Throughout the trip, when glitches have emerged -- the bus lights go out in the middle of a dirt road, or water stops flowing through the tap, or we step over goat horns in the middle of city sidewalks – invariably someone will say to us “this is Africa!”  It’s one part sheepish apology, one part admonishment that things aren’t different just because we’re here, and one part comic relief.  We’ve heard a “this is Africa” refrain in each country we’ve been in, and the abbreviation “TIA” was popular enough to appear in the movie Blood Diamond.   It’s a phrase that tries to explain that the present, invariably challenging, situation typifies the African experience.  But on a massive continent -- with 54 nations (and one disputed territory), more than 900 million people, hundreds of ethnicities, and thousands of languages –how can one phrase explain it all?
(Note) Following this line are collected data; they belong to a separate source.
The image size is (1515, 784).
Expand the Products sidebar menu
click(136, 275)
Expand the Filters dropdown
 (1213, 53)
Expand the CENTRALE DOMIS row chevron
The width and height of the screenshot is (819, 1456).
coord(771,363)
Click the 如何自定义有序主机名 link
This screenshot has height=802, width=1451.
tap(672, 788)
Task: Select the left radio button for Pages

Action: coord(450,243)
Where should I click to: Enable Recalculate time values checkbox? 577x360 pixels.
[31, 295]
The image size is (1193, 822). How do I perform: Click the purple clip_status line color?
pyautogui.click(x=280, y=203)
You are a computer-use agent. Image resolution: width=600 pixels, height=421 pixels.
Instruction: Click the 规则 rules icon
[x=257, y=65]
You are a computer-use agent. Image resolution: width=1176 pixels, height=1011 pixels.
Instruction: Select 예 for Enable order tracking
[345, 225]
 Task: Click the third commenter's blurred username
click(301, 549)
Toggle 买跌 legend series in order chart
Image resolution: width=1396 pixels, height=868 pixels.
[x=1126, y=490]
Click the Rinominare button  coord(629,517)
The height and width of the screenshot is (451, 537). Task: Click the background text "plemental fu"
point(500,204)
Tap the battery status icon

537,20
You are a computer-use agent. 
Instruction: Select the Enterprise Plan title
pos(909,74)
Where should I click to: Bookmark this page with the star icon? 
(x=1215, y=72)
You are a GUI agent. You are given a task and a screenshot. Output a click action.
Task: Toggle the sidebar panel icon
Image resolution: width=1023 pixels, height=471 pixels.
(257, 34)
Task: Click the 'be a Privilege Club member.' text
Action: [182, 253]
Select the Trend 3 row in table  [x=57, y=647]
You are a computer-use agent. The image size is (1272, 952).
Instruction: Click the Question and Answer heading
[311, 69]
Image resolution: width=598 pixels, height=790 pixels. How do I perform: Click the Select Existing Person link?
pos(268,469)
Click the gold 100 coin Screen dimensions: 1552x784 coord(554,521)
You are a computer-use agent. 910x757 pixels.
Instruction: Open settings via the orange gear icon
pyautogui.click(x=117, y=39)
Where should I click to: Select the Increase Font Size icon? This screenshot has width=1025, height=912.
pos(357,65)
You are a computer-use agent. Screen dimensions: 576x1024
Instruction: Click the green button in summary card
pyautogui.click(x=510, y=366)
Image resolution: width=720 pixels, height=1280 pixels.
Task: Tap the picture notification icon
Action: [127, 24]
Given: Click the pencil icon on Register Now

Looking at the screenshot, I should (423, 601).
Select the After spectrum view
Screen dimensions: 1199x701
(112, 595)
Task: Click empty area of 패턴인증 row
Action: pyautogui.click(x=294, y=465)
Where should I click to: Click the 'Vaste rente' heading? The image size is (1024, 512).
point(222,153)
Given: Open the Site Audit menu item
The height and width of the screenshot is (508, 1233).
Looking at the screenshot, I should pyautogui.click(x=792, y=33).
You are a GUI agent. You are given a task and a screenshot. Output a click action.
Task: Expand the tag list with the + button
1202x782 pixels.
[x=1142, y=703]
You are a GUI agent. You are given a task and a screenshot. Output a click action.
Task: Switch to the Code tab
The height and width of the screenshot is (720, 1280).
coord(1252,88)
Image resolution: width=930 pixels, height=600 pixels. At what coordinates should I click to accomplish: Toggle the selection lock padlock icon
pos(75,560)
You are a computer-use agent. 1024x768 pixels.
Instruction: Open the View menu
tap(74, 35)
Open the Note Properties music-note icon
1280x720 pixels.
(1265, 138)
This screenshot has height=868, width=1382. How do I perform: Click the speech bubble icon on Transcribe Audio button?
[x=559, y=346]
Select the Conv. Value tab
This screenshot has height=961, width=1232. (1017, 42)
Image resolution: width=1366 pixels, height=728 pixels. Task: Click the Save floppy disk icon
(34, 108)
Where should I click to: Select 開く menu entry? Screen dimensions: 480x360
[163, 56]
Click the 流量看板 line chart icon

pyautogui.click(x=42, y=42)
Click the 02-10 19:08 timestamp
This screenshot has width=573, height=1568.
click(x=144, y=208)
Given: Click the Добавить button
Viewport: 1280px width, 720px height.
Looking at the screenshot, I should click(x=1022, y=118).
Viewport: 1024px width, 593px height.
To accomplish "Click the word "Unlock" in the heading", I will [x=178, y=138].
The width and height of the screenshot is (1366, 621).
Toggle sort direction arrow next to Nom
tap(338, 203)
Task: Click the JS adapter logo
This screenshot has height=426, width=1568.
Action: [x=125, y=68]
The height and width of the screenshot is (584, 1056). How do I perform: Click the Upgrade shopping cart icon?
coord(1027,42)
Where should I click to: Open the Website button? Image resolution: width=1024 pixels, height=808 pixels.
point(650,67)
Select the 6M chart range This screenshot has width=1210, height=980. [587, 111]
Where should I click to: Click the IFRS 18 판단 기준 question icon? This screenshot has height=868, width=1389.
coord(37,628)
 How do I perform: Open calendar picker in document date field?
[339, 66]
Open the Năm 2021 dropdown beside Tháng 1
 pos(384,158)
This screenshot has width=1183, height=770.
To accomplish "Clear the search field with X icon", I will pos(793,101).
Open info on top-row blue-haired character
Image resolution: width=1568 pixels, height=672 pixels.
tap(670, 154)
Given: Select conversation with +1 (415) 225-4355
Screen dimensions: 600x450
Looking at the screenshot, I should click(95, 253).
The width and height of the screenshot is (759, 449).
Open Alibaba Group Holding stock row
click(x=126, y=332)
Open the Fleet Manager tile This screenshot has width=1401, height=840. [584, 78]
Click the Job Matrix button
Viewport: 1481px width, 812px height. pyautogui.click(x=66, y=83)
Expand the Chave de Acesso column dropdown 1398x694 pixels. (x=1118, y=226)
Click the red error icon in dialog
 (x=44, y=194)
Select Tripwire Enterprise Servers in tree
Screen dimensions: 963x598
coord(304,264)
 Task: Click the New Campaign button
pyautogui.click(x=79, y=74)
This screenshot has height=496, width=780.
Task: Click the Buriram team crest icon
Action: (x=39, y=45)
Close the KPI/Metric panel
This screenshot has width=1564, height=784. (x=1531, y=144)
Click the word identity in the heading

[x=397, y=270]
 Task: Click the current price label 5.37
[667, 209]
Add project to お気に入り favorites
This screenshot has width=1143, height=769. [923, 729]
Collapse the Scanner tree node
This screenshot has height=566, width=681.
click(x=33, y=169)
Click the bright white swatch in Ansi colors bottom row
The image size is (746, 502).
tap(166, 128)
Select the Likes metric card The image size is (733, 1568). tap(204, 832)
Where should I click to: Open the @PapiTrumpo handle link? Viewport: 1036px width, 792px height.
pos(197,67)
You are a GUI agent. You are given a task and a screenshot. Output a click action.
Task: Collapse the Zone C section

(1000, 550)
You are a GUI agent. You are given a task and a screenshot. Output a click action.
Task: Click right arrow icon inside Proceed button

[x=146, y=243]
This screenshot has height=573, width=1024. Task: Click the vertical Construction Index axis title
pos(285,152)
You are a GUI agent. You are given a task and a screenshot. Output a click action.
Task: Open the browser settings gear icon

On this trip, we have only seen 7 countries, crossed 4 borders overland, toured 20 major cities (of 20,000 or more inhabitants), slept in 60 different accommodations (with nightly rates between $15 to $65), ridden on 8 major bus lines, learned the words for “hello” and “thank you” in 12 languages, and purchased 5 different cell phone SIM cards. We cannot pretend to know more than a tip of the large African iceberg. However, each time we hear “this is Africa”, we are more convinced that the African continent is far, far more than what meets the eye at that particular moment.

Skyscrapers across Addis. Please note an awesome sunset.
To state the obvious, Africa is a complicated series of contrasts.  It is a modern Organization of African Unity skyscraper constructed at the edge of an over-crowded Addis slum.  It is home to children with stomachs bloated from a lack of protein, next to others well fed and cleanly dressed on their way to school. Women here give birth to healthy, beautiful boys (congrats, Sophie and Abdou!), and they also die unexpectedly in childbirth. This is Africa.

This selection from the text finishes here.